Míriel had responded while Otho's thoughts were elsewhere, "Well, they have received the gold, and it is their choice with what to do with it now. And," her voice dropped, eyes darting to Gandalf, "There is even more pressing news. A wizard has been said to come from the East. A woman with a staff and bright green eyes, in blue robes."

"What?" Bilbo's surprise reflected everyone else listening, "How is that possible? Gandalf said he didn't know what became of the blue wizards, and now one of them is _here_?"

Míriel shook her head, "Not in Mirkwood, or at least, not yet. She had been to Dale and is in Erebor now. But with what we have heard, and if it's the same wizard who moved amongst us a thousand years past..." she shrugged helplessly, "Who knows what will happen when she and our king meet again?"

"I'm more concerned about this wizard and Gandalf seeing each other," Otho retorted, "I know if I hadn't seen my cousin in a thousand years there'd be a reckoning for sure."

"I'm even more concerned about the 'thousand years' part," Adalgrim chimed in, "I thought only you elves were the ones that lived forever."

The elf shook her head, "Wizards are--a law unto themselves. As I'm sure you know."

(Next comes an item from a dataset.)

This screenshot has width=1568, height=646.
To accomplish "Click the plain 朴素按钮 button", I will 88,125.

"We know," the hobbits responded in unison, then laughed.

"WHAT?" Gandalf's shout reverberated throughout the group and into the trees. Everyone winced.

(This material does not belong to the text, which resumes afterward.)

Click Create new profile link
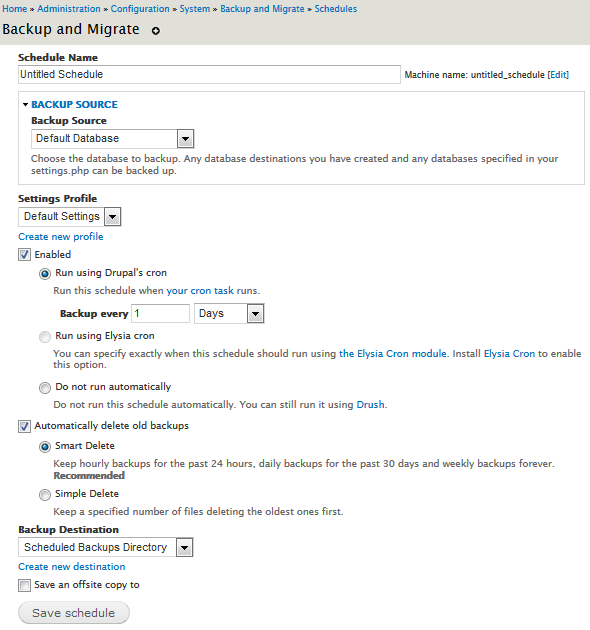The image size is (590, 630). pyautogui.click(x=61, y=237)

"Well, so much for a happy family reunion?" Adalgrim said weakly.

Gandalf turned back to look at them all, face thunderous, "I had planned," his voice an angry rumble, "To introduce you to Thranduil before moving through the rest of Mirkwood. Those plans have changed."

The shadows were growing over their heads, or maybe it was Gandalf looming taller than usual.The trees seemed to bend outward around him and his staff, like a convex lens.

None of them spoke.

"We move through Mirkwood as quickly as possible. It seems that one of my cousins as returned here to the West."

"Okay," Sigs squeaked. Gandalf nodded sharply and moved his horse into a canter. The hobbits urged their mounts after them, and the elves moved to follow in the branches.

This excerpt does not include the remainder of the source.